● Task description:
Please rewrite the data from the line containing "Screen dimensions: 1024x768" through the line containing "Click the Erweitert", replacing "dropdown" with "list" and keeping everything else the same.

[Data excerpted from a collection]
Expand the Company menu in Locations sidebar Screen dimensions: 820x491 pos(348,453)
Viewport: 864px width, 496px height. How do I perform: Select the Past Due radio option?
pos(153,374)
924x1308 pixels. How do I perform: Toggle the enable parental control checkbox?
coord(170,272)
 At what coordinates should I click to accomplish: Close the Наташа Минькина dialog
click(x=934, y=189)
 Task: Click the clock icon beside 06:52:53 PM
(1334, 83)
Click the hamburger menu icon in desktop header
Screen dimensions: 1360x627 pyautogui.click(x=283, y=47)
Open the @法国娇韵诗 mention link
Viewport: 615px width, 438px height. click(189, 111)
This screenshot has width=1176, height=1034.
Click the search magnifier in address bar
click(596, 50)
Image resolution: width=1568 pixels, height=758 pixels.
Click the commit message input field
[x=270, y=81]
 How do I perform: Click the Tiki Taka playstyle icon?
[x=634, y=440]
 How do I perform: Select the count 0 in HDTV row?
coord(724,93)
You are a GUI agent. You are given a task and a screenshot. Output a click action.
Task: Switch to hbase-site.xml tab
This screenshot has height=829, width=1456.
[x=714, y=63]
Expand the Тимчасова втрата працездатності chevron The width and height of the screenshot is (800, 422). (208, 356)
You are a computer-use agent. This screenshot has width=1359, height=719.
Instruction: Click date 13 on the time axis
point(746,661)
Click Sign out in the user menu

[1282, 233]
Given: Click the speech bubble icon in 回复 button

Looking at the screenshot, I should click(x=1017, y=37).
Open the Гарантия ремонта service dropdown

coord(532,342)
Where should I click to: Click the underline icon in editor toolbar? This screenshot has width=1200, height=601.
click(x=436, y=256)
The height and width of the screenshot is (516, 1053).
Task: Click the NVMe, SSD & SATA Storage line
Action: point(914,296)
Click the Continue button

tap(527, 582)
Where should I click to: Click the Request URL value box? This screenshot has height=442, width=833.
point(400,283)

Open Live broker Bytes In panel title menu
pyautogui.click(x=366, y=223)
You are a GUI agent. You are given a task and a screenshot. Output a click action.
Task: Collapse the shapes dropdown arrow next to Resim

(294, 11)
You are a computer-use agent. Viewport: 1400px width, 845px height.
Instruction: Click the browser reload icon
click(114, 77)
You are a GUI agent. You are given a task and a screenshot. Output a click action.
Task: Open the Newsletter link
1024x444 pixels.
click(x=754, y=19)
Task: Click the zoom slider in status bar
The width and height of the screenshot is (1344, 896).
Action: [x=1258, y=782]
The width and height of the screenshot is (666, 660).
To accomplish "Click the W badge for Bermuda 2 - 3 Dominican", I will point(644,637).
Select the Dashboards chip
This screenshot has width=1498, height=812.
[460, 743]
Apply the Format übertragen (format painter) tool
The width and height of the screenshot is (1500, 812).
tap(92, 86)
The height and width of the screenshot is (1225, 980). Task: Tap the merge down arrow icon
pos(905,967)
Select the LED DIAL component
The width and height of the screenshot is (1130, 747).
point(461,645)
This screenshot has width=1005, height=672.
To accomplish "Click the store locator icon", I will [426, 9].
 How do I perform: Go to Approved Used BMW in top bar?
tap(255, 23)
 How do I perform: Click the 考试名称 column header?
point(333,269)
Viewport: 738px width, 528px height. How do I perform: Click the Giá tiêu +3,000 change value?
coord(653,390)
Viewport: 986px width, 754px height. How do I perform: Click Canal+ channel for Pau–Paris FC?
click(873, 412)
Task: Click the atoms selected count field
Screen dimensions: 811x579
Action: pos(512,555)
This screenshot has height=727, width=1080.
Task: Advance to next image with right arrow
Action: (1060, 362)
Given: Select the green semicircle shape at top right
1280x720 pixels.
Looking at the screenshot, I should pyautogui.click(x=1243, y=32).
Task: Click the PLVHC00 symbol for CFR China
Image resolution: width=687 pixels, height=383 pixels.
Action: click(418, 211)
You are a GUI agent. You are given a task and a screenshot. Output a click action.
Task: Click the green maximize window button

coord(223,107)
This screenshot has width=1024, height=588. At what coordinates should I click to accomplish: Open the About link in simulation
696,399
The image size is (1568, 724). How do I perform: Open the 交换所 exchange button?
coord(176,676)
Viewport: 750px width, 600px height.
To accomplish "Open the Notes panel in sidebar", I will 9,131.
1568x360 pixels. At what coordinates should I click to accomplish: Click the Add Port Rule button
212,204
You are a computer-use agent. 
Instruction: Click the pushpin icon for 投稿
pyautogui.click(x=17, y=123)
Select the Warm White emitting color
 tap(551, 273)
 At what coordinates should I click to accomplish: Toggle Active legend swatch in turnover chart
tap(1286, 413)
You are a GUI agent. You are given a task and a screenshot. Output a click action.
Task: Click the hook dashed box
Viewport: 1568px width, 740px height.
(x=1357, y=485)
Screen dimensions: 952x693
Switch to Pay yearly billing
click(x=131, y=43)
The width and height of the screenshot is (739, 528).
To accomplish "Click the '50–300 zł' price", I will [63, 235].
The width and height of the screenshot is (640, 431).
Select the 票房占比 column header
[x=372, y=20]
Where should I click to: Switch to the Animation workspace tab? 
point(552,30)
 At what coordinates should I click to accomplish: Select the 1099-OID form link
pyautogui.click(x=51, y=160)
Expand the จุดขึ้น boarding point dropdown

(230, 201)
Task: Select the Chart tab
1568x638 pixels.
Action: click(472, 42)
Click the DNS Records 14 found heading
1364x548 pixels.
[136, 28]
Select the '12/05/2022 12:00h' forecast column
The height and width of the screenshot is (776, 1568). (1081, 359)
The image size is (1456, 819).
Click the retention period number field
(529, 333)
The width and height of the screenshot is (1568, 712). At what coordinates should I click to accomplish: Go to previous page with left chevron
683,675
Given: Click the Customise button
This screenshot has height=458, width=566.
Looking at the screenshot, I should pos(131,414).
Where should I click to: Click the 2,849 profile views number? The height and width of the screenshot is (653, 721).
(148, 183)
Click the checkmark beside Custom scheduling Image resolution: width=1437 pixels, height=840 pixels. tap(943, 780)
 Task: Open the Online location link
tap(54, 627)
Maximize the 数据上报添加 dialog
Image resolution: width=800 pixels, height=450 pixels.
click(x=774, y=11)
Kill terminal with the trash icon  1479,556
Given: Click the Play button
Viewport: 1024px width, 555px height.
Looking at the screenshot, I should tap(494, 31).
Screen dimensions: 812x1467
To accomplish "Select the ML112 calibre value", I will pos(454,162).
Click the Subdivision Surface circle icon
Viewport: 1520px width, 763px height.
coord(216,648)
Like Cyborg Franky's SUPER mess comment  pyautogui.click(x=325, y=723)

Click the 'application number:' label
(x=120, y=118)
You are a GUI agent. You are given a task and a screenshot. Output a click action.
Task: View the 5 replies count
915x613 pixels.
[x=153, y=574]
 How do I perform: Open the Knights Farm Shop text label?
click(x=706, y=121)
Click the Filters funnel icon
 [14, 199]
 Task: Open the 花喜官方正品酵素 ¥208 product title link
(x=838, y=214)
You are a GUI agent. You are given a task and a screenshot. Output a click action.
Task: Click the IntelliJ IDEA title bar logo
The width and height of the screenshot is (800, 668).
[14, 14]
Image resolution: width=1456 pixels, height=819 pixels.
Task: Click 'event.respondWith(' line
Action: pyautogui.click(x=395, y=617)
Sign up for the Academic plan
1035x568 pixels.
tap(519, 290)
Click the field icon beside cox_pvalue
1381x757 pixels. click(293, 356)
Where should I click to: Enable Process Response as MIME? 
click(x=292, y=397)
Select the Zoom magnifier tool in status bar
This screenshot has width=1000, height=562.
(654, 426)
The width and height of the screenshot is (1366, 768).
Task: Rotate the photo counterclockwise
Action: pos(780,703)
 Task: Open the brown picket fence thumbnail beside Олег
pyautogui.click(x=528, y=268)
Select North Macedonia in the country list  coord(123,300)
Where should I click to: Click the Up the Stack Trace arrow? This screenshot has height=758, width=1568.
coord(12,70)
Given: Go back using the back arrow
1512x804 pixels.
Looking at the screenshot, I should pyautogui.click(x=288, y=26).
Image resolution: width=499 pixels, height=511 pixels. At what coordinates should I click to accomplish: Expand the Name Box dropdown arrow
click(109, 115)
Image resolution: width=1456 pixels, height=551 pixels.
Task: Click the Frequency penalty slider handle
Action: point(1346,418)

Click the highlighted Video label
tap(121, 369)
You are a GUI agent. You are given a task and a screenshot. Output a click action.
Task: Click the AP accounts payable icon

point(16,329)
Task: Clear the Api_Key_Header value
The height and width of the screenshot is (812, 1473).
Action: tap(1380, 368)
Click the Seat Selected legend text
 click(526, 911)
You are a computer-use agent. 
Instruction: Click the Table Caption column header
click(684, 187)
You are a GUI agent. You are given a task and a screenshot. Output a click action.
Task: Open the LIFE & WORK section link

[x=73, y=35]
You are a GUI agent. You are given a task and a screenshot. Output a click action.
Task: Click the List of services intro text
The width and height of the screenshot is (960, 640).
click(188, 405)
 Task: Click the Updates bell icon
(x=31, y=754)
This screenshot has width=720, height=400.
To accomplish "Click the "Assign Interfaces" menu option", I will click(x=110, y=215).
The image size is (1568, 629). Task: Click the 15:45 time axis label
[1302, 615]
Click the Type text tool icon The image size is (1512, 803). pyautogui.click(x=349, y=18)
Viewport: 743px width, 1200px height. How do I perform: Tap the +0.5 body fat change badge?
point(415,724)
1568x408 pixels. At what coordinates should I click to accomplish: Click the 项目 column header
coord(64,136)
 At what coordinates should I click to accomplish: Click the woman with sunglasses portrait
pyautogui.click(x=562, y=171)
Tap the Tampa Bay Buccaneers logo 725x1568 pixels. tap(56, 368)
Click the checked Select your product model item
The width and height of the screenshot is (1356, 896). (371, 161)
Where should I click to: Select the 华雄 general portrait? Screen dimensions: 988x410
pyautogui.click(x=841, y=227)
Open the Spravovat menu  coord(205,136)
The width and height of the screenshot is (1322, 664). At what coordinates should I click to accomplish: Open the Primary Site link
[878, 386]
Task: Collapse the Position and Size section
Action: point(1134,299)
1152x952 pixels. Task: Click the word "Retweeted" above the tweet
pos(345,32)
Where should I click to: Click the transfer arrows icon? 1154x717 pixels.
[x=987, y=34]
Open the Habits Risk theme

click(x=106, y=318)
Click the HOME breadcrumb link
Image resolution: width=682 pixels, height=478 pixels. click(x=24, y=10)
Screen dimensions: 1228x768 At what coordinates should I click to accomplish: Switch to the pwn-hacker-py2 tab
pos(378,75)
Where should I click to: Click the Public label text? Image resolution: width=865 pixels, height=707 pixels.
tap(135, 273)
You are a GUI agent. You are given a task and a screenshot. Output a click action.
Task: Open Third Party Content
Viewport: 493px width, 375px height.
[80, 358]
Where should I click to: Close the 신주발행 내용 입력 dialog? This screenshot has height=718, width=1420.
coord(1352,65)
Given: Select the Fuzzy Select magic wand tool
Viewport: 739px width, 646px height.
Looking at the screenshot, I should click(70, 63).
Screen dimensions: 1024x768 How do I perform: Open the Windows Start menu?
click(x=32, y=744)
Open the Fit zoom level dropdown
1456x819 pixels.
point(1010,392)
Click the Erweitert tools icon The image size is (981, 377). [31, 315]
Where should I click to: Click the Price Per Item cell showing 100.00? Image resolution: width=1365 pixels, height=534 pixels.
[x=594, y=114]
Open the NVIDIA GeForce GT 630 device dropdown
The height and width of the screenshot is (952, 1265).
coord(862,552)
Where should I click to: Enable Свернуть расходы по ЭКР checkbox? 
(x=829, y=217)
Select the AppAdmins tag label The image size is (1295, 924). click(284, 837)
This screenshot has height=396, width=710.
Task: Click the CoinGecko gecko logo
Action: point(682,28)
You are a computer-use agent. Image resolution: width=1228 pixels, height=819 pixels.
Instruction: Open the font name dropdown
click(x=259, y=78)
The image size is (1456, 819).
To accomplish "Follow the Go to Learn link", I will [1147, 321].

● Problem solution:
Screen dimensions: 1024x768 How do I perform: Open the Windows Start menu?
click(x=32, y=744)
Open the Fit zoom level list
1456x819 pixels.
point(1010,392)
Click the Erweitert tools icon The image size is (981, 377). [31, 315]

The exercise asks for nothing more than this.